:: What is being asked ::
Exactly the lines from the start of the data through the line containing "Task: Open Xbox Game Bar" should be output, with both ends kept and nothing added.

== == ==

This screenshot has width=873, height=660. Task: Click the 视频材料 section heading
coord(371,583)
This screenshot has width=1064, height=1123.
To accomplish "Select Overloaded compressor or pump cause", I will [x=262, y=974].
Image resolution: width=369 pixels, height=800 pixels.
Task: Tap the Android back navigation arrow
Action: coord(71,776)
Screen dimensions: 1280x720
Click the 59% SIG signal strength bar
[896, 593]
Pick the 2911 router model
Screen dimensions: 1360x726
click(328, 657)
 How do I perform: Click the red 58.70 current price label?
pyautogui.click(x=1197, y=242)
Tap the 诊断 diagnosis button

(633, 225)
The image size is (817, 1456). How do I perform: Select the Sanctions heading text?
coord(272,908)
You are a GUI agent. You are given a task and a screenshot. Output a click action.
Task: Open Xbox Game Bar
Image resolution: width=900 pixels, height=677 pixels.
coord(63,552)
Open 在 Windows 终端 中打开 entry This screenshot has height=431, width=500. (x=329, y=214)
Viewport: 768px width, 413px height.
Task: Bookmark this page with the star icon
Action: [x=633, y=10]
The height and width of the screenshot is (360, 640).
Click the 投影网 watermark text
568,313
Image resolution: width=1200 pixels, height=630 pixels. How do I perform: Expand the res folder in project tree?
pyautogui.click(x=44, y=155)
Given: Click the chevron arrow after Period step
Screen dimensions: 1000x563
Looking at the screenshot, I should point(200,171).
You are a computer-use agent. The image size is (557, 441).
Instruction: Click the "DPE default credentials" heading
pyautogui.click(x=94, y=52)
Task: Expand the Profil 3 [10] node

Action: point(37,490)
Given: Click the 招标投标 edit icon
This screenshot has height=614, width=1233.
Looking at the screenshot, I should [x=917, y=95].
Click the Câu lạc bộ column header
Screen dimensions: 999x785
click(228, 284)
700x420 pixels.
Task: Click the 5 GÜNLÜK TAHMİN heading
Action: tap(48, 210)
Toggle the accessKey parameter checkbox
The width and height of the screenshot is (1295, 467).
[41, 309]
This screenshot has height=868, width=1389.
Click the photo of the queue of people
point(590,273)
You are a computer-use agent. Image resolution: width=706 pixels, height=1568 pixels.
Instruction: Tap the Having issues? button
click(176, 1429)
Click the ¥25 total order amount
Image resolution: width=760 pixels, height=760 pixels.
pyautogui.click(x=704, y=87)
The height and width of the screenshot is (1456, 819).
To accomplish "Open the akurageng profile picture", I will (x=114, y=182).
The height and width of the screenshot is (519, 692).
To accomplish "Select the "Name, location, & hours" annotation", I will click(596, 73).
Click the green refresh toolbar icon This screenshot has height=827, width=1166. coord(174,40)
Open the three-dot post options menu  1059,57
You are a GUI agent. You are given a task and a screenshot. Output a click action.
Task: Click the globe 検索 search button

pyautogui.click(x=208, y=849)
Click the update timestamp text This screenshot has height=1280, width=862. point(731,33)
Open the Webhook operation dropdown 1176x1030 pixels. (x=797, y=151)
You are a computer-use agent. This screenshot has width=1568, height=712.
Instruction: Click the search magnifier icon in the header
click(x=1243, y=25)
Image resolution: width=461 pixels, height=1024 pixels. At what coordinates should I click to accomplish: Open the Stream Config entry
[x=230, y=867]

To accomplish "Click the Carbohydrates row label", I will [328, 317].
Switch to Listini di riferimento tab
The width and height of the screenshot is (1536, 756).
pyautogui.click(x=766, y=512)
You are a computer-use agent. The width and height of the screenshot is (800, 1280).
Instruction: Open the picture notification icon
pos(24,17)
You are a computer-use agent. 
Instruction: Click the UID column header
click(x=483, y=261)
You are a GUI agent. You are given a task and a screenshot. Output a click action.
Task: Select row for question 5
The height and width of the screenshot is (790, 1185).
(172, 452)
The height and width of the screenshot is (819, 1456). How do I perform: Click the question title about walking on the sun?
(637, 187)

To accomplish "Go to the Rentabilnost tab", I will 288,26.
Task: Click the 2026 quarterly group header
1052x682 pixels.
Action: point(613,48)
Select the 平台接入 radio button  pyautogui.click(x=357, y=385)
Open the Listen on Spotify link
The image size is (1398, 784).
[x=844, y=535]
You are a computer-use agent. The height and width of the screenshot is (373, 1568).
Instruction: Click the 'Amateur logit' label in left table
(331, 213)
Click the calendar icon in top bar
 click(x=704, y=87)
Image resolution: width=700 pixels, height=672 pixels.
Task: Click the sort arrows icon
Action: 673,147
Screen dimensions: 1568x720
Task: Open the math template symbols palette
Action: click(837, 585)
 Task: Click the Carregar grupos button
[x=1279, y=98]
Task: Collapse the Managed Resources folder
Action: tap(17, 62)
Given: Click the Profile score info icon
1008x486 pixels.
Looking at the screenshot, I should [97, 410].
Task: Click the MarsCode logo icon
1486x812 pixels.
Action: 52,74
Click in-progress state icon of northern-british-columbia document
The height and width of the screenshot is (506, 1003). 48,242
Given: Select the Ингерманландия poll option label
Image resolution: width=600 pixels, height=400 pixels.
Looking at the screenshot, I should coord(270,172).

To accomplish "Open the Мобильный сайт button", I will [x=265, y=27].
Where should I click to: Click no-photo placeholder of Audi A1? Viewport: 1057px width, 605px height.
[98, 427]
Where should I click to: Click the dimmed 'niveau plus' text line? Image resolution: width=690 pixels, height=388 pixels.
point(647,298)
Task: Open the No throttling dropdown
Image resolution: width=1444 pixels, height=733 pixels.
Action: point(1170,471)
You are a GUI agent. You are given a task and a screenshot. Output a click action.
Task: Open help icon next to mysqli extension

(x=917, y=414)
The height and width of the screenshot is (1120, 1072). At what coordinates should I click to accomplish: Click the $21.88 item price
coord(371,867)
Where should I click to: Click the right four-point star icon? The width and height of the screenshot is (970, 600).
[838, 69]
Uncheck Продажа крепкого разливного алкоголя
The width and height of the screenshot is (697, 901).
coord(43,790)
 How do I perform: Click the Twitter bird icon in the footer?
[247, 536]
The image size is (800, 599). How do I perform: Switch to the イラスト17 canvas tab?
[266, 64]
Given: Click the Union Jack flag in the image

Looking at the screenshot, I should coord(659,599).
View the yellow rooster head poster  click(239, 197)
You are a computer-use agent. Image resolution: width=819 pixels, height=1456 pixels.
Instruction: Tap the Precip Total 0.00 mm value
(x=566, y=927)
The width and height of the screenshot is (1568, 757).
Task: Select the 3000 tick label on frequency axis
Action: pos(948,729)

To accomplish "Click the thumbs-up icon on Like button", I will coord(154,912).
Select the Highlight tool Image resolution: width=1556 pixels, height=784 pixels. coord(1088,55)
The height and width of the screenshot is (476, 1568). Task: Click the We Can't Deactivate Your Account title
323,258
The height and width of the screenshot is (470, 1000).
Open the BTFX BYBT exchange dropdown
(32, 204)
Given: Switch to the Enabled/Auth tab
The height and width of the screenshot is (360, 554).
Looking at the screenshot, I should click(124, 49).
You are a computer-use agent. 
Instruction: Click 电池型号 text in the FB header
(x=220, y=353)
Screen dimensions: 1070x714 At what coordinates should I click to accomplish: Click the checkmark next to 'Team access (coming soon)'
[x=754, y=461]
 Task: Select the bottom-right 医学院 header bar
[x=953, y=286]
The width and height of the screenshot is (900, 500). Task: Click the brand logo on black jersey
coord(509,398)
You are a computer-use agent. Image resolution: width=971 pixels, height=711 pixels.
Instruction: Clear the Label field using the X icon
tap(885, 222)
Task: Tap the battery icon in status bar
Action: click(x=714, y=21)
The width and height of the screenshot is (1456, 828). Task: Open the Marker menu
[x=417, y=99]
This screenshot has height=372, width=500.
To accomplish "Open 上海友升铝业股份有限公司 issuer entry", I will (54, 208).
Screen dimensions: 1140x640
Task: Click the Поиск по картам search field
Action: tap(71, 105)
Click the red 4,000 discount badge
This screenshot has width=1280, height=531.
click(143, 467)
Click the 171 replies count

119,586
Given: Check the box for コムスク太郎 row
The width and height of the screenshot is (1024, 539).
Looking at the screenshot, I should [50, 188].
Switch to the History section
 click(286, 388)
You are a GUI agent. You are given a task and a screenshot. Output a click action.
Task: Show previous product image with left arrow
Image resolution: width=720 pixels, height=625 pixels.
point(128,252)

== == ==

:: Result for this exercise ::
This screenshot has width=873, height=660. Task: Click the 视频材料 section heading
coord(371,583)
This screenshot has width=1064, height=1123.
To accomplish "Select Overloaded compressor or pump cause", I will [x=262, y=974].
Image resolution: width=369 pixels, height=800 pixels.
Task: Tap the Android back navigation arrow
Action: coord(71,776)
Screen dimensions: 1280x720
Click the 59% SIG signal strength bar
[896, 593]
Pick the 2911 router model
Screen dimensions: 1360x726
click(328, 657)
 How do I perform: Click the red 58.70 current price label?
pyautogui.click(x=1197, y=242)
Tap the 诊断 diagnosis button

(633, 225)
The image size is (817, 1456). How do I perform: Select the Sanctions heading text?
coord(272,908)
You are a GUI agent. You are given a task and a screenshot. Output a click action.
Task: Open Xbox Game Bar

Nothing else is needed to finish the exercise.